Despite what you may have read in the Wall Street Journal Thursday, Apple isn’t slated to attend the Consumer Electronics Show in 2010, nor will CEO Steve Jobs have a speaking role in a CES keynote. That’s according to the company that puts on the trade show, responding to a Wall Street Journal blog post that’s created a whirlwind of speculation.
Writing in the Wall Street Journal‘s Digits blog, Ben Charny recounted a meeting between Gary Shapiro, president and CEO of the Consumer Electronics Association (CEA)—the trade association which runs CES—and journalists which happened in the Bay Area earlier this week. “Apple plans to attend the show’s 2010 version, marking the first time in memory the Cupertino, Calif., consumer-electronics giant will be there,” wrote Charny.
“Apple is a member of the trade association, but they are not signed up as an exhibitor for CES,” said Jason Oxman, senior vice president of Industry Affairs for the CEA. Oxman also told Macworld that while Steve Jobs had been invited to speak at CES, the organization has not yet received a reply.
A 25,000 square foot area—the iLounge Pavilion—has been set aside to showcase Mac, iPhone and iPod products, specifically from third-party vendors, Oxman said. Apple itself is not featured there.
Charny, whose record of accuracy on Apple news is, well, spotty at best, offered no clear attribution for the news that Apple planned to attend CES 2010—something that’s been speculated upon for months, ever since Apple said it was dropping out of Macworld Expo.
That was enough, however, for tongues to get wagging on the Apple Web. Within hours, publications focused on matters Apple had linked to the story, propogating this meme with a speed that rivaled the spread of a venereal disease in a brothel.
Only one problem: Charny was, uncharacteristically, talking completely out of his butt.
Ryan Block, co-founder of gdgt and editor emeritus of Engadget, drove a stake through the vampire’s heart with a blog posting of his own in which he describes attending the same dinner as Charny but not hearing the same thing.
Chris Nutall of the Financial Times offered a transcript of that meeting, as did Ryan Kim, blogging for the San Francisco Chronicle. Both are absent of any mention that Apple would attend the show. In fact, Shapiro is quoted by both as saying, “Apple does not have a booth formally.”
For what it’s worth, Charny’s blog post has since been updated, and the offending comment about Apple attending the show has been removed, along with a correction. But the damage—at least to the Wall Street Journal’s credibility—seems to have been done.

■ WORK TASK A ■
Answer these questions about the article on Apple and the Consumer Electronics Show:
(i) How large is the area set aside as the iLounge Pavilion?
(ii) What title does Jason Oxman hold at the CEA?
(iii) For which two publications did Chris Nutall and Ryan Kim provide transcripts of the meeting?
■ WORK TASK B ■
Echo the article on Apple and the Consumer Electronics Show word for word, everything from "That was enough, however, for" down to "the same thing.".

Records in a dataset:
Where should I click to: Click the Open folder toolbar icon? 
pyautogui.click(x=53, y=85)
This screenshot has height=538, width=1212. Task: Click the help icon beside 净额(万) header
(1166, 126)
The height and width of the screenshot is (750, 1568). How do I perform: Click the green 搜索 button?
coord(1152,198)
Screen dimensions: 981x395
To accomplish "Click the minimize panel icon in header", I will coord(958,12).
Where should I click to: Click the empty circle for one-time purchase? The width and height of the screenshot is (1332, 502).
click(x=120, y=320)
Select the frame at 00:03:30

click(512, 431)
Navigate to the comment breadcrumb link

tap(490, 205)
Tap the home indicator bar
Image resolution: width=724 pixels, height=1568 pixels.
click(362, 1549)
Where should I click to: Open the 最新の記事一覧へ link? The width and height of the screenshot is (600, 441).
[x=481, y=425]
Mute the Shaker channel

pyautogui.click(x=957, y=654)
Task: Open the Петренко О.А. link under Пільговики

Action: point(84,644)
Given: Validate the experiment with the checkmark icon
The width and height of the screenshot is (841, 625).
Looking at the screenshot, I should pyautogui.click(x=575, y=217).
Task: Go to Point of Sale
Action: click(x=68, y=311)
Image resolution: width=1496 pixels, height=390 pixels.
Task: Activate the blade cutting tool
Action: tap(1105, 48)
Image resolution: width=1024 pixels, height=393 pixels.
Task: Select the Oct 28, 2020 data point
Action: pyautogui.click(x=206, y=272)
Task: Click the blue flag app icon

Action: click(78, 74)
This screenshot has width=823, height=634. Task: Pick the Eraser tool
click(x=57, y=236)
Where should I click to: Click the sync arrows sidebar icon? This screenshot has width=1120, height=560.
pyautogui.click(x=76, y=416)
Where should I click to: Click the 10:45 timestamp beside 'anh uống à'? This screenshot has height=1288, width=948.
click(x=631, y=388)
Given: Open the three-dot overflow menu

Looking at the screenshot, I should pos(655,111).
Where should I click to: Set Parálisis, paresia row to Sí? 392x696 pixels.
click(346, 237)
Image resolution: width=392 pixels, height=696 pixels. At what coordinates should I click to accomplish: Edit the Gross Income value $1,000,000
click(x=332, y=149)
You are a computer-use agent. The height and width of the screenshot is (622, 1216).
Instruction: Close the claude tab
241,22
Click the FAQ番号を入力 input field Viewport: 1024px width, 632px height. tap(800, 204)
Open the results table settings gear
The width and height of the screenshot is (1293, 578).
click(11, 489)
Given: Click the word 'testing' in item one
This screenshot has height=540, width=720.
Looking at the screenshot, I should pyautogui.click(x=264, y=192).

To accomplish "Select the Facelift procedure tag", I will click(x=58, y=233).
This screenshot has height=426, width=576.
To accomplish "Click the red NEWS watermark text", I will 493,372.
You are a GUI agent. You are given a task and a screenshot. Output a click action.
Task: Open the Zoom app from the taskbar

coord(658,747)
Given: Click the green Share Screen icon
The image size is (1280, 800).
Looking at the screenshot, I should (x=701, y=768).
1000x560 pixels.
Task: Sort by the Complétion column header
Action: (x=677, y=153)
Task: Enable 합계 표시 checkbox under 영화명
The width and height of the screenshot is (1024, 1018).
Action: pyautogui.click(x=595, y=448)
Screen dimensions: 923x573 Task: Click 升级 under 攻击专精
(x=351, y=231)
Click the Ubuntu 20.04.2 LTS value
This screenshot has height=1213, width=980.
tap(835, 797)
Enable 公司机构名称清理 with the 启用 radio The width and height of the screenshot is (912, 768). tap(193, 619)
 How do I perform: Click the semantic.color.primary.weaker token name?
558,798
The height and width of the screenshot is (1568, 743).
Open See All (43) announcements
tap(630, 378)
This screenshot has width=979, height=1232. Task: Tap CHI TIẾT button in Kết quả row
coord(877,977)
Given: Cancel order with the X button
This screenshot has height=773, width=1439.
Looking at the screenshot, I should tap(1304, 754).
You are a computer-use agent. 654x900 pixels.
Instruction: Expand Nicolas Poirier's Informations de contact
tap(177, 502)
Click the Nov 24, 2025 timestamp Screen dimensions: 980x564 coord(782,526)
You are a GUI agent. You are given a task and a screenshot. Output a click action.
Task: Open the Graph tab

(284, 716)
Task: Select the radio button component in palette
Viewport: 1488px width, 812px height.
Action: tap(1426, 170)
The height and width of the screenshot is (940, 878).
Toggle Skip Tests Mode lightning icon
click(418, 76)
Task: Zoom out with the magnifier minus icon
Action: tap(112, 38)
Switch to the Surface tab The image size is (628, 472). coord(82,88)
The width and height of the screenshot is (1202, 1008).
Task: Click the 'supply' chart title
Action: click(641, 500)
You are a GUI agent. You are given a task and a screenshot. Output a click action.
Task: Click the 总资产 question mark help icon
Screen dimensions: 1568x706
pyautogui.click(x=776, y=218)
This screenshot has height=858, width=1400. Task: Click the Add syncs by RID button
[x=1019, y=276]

■ ANSWER BOX A ■
(i) 25,000 square feet.
(ii) Senior vice president of Industry Affairs.
(iii) The Financial Times (Chris Nutall) and the San Francisco Chronicle (Ryan Kim).

■ ANSWER BOX B ■
That was enough, however, for tongues to get wagging on the Apple Web. Within hours, publications focused on matters Apple had linked to the story, propogating this meme with a speed that rivaled the spread of a venereal disease in a brothel.
Only one problem: Charny was, uncharacteristically, talking completely out of his butt.
Ryan Block, co-founder of gdgt and editor emeritus of Engadget, drove a stake through the vampire’s heart with a blog posting of his own in which he describes attending the same dinner as Charny but not hearing the same thing.